Elektron Artist Spotlight
This week I was the featured artist in the Elektron newsletter. They did a quick interview coving mastering and my workflow when making music, which I’ve copied below.
If you are an owner of the Machinedrum or the Monomachine you have most likely stumbled across the extremely comprehensive lists of tips and tricks Tarekith has assembled for said machines. Not only a true Elektron wizard, he also runs his own mastering studio and is the author of several music production guides. His skills are evident in his music. The spaciousness of his finely crafted songs makes them seem almost tailor made for summer outdoor parties.
1. How do you divide time between mixing, mastering and creating electronic music?
These days it’s probably 90% mastering and mixdowns, as that’s how I make my living. So that kind of work always has to come first, which is fine with me as it’s something I truly enjoy doing all the time.
Once my work is done for the day, then I have time to myself to work on my own music. After being in the studio all day working, it’s nice having something portable like the Machinedrum or Octatrack that I can take out on my deck and make music in a different environment.
2. Do you have any special mastering tricks you want to share?
Well, I don’t think it’s really about there being any special tricks, which is a misconception I think a lot of people have about mastering. The best advice I can offer for people looking to master their own music is make sure that whatever processing they do is really needed. I think too often people over-process when self-mastering, either because they heard “artist x, y, z” did something a certain way, or because they don’t know any better.
Really though, that kind of thinking should be part of the entire production process. Have a reason for the things you do, don’t just do things to your music ‘just because’.
3. Electronic music making offers so many possibilities, which can be both a blessing and a curse. How to you avoid getting distracted by choices?
I think early on a lot of people (myself included) go through a phase where you collect gear, be it hardware or software. But pretty soon you start to realize that you spend more time looking for the right sound, instead of writing music. At least that’s how it was for me anyway.
So I made a pretty conscious decision early on to whittle down my gear collection to a few pieces that I really enjoyed using, and that offered a broad range of sounds. The Machinedrum is a prime example of that, loads of fun to play, tons of great sounds, and it works live or in the studio equally well.

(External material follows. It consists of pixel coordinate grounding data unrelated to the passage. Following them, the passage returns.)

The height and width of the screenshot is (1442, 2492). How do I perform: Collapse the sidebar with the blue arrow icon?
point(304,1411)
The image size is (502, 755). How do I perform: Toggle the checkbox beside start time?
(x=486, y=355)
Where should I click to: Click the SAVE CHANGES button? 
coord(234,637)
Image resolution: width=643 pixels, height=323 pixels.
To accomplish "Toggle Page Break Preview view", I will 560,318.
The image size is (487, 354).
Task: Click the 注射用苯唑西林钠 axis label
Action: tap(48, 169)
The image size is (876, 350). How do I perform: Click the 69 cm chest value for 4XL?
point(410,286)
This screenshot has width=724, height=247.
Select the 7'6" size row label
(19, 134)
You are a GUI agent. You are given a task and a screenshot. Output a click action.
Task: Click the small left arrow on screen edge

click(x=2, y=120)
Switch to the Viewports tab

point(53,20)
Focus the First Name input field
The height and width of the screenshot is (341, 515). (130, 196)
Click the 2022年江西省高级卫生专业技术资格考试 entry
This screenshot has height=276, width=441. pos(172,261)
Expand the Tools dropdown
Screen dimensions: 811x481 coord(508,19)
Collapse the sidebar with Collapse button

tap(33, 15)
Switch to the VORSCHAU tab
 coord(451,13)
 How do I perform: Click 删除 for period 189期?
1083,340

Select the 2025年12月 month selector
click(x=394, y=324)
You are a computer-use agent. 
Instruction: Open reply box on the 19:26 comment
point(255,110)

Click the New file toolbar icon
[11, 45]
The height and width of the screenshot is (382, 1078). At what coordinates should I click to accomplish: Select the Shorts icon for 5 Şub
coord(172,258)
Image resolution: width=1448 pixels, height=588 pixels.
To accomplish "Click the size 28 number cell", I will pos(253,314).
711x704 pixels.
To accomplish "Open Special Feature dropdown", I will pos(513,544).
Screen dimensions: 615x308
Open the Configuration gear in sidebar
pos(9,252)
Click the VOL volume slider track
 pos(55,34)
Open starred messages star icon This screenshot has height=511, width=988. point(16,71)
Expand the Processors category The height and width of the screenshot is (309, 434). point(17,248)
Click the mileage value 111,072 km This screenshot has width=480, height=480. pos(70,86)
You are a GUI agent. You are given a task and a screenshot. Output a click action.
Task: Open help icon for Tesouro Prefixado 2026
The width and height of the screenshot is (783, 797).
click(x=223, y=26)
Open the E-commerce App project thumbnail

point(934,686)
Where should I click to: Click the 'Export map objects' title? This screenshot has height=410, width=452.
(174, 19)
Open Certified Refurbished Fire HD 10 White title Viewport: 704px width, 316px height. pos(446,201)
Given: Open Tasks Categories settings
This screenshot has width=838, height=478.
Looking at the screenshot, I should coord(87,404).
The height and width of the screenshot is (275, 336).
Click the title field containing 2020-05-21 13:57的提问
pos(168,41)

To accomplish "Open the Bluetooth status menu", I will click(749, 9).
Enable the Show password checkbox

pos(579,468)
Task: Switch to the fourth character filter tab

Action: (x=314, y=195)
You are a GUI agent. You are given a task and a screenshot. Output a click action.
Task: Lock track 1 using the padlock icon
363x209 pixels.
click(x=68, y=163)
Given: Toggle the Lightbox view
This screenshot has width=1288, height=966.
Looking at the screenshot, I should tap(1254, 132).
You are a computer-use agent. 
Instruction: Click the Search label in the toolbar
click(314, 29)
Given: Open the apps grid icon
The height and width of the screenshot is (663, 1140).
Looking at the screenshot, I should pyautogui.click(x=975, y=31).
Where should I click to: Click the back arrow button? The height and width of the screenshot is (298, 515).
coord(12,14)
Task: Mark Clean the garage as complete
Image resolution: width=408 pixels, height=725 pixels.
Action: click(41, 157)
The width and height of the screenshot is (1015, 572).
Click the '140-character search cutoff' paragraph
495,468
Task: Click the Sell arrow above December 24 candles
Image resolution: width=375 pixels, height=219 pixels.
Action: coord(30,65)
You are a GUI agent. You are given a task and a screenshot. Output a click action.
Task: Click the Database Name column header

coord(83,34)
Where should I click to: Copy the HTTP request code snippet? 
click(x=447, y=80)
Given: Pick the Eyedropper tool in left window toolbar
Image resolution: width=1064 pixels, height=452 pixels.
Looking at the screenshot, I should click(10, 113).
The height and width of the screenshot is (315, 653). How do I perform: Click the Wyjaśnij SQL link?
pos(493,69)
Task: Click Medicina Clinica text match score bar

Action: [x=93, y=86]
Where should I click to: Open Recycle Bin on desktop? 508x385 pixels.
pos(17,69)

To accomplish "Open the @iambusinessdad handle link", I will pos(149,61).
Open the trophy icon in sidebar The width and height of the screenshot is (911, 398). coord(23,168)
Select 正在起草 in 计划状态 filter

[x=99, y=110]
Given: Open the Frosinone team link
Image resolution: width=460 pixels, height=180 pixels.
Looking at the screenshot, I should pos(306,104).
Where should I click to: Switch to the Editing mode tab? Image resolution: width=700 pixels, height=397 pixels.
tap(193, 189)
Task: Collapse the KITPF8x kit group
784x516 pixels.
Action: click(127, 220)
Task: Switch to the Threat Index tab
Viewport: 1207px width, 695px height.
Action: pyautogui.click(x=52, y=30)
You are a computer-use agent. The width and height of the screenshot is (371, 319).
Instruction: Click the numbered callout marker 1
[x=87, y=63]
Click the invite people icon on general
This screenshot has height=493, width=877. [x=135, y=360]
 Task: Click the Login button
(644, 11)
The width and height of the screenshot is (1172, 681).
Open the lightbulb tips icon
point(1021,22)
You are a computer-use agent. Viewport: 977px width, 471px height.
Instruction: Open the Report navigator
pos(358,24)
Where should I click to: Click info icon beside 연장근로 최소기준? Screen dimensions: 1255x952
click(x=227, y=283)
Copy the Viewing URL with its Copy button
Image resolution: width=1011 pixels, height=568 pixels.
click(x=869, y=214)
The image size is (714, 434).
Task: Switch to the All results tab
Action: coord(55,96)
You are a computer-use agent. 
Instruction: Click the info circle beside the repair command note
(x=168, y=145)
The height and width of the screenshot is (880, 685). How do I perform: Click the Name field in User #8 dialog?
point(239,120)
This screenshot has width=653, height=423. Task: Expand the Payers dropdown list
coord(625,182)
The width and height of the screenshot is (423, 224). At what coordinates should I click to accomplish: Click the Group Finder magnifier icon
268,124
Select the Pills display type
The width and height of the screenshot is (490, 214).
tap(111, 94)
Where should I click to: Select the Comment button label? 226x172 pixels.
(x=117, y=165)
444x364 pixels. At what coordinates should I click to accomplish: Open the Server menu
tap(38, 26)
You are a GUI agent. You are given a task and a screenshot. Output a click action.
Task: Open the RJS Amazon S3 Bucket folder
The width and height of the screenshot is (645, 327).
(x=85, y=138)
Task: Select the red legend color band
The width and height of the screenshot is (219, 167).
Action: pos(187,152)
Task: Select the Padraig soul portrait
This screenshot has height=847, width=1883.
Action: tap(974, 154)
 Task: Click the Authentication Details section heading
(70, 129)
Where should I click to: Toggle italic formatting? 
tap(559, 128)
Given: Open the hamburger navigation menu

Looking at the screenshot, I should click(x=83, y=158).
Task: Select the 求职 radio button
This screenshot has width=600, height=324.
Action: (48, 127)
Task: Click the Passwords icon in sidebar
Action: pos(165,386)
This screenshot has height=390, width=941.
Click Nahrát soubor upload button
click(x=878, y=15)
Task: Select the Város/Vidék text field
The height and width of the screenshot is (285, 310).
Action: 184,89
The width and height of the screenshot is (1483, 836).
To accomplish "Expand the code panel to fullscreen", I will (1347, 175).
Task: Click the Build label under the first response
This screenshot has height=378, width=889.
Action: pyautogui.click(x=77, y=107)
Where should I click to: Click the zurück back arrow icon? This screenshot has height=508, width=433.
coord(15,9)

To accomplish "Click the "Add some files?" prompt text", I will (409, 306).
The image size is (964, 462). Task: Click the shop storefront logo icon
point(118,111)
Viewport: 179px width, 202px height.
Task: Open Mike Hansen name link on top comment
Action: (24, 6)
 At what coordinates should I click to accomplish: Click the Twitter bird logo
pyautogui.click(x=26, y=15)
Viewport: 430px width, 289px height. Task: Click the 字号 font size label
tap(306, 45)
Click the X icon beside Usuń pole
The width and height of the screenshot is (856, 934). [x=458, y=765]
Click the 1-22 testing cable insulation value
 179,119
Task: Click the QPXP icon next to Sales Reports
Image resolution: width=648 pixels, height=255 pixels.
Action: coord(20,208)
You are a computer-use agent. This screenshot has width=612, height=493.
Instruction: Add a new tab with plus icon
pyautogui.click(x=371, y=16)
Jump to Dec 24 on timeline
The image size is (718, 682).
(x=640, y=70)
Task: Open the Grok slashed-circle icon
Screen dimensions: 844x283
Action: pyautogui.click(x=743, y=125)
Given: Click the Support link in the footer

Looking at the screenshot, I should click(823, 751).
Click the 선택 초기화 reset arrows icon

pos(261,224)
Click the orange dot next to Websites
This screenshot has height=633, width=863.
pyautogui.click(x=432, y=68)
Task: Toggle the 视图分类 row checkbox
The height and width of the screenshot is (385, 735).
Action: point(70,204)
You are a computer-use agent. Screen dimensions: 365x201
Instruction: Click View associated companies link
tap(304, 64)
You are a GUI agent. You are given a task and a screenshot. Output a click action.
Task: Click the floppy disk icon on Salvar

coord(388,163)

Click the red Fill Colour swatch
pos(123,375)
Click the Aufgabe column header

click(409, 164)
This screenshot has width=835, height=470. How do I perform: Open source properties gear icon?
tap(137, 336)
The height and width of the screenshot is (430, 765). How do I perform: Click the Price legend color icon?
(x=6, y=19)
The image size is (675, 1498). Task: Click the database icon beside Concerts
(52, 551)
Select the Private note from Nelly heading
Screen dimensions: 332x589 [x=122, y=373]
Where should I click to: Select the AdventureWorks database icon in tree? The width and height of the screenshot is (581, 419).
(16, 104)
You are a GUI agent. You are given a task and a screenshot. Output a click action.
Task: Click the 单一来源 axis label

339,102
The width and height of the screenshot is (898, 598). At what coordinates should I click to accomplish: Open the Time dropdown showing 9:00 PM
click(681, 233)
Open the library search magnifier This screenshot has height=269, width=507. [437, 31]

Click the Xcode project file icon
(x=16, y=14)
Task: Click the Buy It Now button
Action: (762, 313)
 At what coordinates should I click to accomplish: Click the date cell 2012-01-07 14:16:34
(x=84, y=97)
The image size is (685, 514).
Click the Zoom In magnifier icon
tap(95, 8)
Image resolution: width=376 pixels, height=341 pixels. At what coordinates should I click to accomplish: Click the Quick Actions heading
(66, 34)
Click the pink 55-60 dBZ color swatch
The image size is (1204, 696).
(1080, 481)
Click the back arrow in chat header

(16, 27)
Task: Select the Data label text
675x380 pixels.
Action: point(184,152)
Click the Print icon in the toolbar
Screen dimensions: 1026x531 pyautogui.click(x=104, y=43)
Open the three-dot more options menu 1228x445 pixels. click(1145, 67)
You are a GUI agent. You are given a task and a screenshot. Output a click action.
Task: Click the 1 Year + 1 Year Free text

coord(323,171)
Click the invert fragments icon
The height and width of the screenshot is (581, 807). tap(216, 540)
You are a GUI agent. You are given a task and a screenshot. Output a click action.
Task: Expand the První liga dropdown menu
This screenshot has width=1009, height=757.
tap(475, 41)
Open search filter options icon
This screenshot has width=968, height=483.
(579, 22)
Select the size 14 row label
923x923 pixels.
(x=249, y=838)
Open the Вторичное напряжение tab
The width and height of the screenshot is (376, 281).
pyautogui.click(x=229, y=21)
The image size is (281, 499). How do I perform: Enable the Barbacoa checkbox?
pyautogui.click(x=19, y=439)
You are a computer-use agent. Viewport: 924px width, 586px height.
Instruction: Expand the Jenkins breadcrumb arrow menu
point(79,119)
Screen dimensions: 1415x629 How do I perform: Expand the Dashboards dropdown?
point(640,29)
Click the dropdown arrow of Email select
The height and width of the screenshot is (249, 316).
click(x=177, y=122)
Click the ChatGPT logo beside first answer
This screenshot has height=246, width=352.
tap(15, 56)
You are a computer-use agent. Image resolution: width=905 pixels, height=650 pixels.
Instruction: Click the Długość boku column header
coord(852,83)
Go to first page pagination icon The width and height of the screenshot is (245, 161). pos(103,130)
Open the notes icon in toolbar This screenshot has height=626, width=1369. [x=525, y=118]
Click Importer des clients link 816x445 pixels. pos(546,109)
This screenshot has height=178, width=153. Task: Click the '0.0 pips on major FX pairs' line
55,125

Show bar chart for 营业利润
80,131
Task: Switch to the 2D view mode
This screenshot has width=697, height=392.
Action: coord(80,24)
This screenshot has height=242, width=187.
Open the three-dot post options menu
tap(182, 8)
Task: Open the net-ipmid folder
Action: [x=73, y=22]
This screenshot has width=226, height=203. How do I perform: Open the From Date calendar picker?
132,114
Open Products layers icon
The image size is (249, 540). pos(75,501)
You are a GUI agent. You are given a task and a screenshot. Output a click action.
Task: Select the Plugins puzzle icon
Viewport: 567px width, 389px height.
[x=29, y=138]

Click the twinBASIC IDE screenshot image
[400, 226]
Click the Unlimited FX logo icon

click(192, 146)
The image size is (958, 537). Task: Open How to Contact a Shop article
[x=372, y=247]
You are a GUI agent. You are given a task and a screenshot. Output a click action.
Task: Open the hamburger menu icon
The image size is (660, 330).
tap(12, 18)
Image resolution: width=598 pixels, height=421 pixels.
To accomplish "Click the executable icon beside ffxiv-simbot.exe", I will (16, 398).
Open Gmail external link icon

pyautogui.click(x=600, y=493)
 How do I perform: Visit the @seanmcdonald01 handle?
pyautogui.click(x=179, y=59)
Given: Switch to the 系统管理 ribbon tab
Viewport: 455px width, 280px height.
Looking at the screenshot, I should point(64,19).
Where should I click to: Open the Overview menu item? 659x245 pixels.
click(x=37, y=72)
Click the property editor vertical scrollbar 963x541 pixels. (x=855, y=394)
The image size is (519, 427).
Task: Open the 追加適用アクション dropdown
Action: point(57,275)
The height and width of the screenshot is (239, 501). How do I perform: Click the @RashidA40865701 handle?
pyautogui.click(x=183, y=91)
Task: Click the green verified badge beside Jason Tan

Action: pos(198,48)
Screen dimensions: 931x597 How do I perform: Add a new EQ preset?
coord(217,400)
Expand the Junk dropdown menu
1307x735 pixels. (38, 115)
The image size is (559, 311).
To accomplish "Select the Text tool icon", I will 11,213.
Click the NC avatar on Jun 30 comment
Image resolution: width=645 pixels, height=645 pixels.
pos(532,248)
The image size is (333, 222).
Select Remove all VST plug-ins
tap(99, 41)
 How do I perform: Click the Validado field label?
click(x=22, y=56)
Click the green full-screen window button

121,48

I always thought that the one thing that’s missing from a lot of electronic music is that sense of musicianship you get when you dedicate a lot of your time to learning an instrument. So for a long time I looked for gear that I could spend years mastering how to use in every way possible. The Elektron equipment is awesome for that, incredibly fun to use day to day, but so deep in what they can do that you’re still learning something new years later.
4. What would you say is the biggest difference between how you approach music making today compared to when you started out?
Well right now I’m actually in a phase where I’ve made a decision to focus on making music like I used to when I started out! Mainly just getting away from the computer and a lot of the micro-editing I used to do, and spending more time with only a couple hardware boxes to make most of my music.
Nothing wrong with software, I’m just over that phase of spending 8 hours slicing, dicing, and programming a 4 bar drum fill! Plus, because I spend so much of my day in front of the computer in the studio for the mastering business, it’s nice to just be able to sit down and focus my attention on something like the Octatrack.
It’s still a really powerful way to make detailed or complex music, but I can do so in a way that’s a lot more fun for me, and less visually oriented too. In fact, if there’s one downside to spending 90% of my studio time mastering other people’s music, it’s that I haven’t had as much time to master the Octatrack as much as I’d like! Every time I sit down with that box I’m blown away by something new it can do I hadn’t thought of before.